The Unemployment Rate
So since we agreed that any percent or fraction is indeed a rate... (I assume we agreed. You must have agreed implicitly. I assume you would have said something if you didn't. Ok, you agree.) ... the unemployment rate (reported as "U3") is a real rate. It is defined by the form:
Unemployed People = U3 * Workforce
Where Unemployed are strictly defined as >16 yrs. old and actively searching for work. The Workforce is defined as Unemployed People + Employed People. Of course we (you implicitly) just agreed that we can do this too:
U3 = d(Unemployed People)/d(Workforce)
I like the mental image of a giant game of duck-duck-goose. If U3 is 10%, and our circle of >16 year olds (for some reason tricked into playing duck-duck-goose by the little kids) is 10 people, the chooser runs around the circle and selects one person. If there are 20 people in the circle, they select two. It doesn't matter how long it takes them to choose the person- they can pat you on the head as fast or slow as they like. Time is not in the equation at all. It's not that kind of rate.
Until it is.
Historical Data
While thinking about our current unemployment rate's extremely linear trajectory, I was curious as to whether this was a common phenomenon. Maybe it was just this recovery? Maybe it was just this portion of this recovery? The Bureau of Labor Statistics (BLS) has the monthly unemployment rate from their survey going back to 1948. I threw this in to Excel and plotted it. (I also added a bar to denote recessions based on the National Bureau of Economic Research, though this doesn't play into the current post's theme.)
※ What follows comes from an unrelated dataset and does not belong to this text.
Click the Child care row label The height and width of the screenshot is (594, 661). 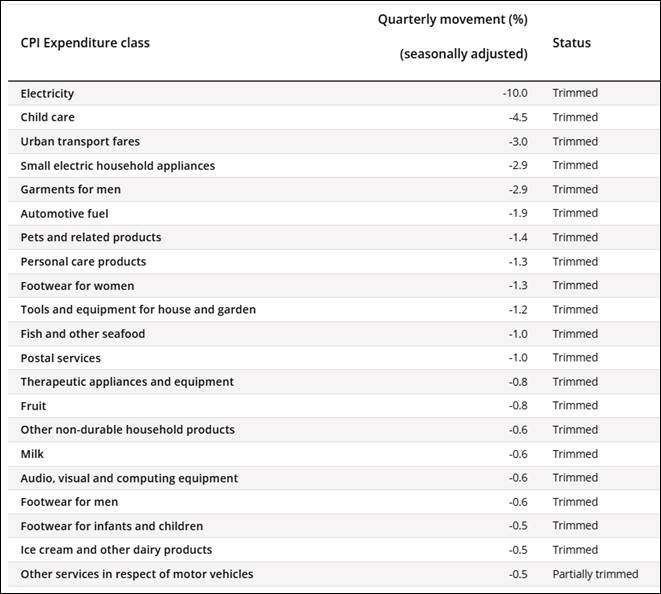pos(47,117)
Oh, and you can track my work if you like.
Oh, and you can track my work if you like.
What jumps out at you?
I was immediately drawn to the right side of the graph, with our recent unemployment jump and current BBQ recovery (low and slow). I also note that there's never really been a "golden decade" of low unemployment. It hit nice low levels in the early 50's, late 60's and late 90's, but has never been sustainably low. Maybe that is the first history lesson here: enjoy the good times, because they won't last. Our economy and job outlook have been consistently inconsistent.
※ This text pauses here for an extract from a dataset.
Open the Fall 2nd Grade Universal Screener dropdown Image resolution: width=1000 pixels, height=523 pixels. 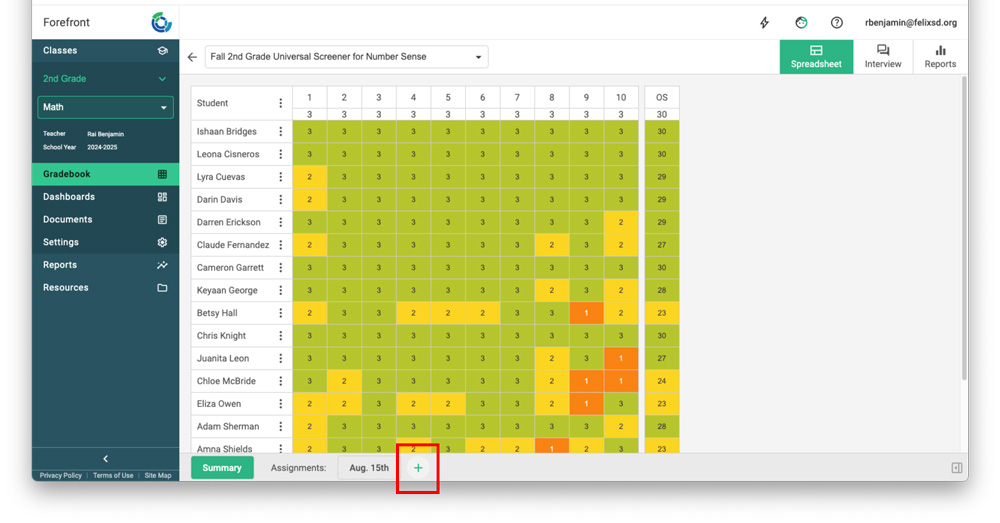[346, 57]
So what else jumps out? Well, for one thing the graph kind of looks like a mountain range. And like mountains, the sides of many of the peaks differ in their steepness. The easier way to say this is that the slopes are different. A slope is a change in something with respect to a change in something else, which, you guessed it... is a rate.
Now what we are looking at is something (U3) that is changing over time. (My apologies if this is already obvious to you. I'm trying to get everyone up to speed together.) If there were an equation that modeled the following function, you could just use calculus to take the derivative:
(and there is an equation... it's just really complicated)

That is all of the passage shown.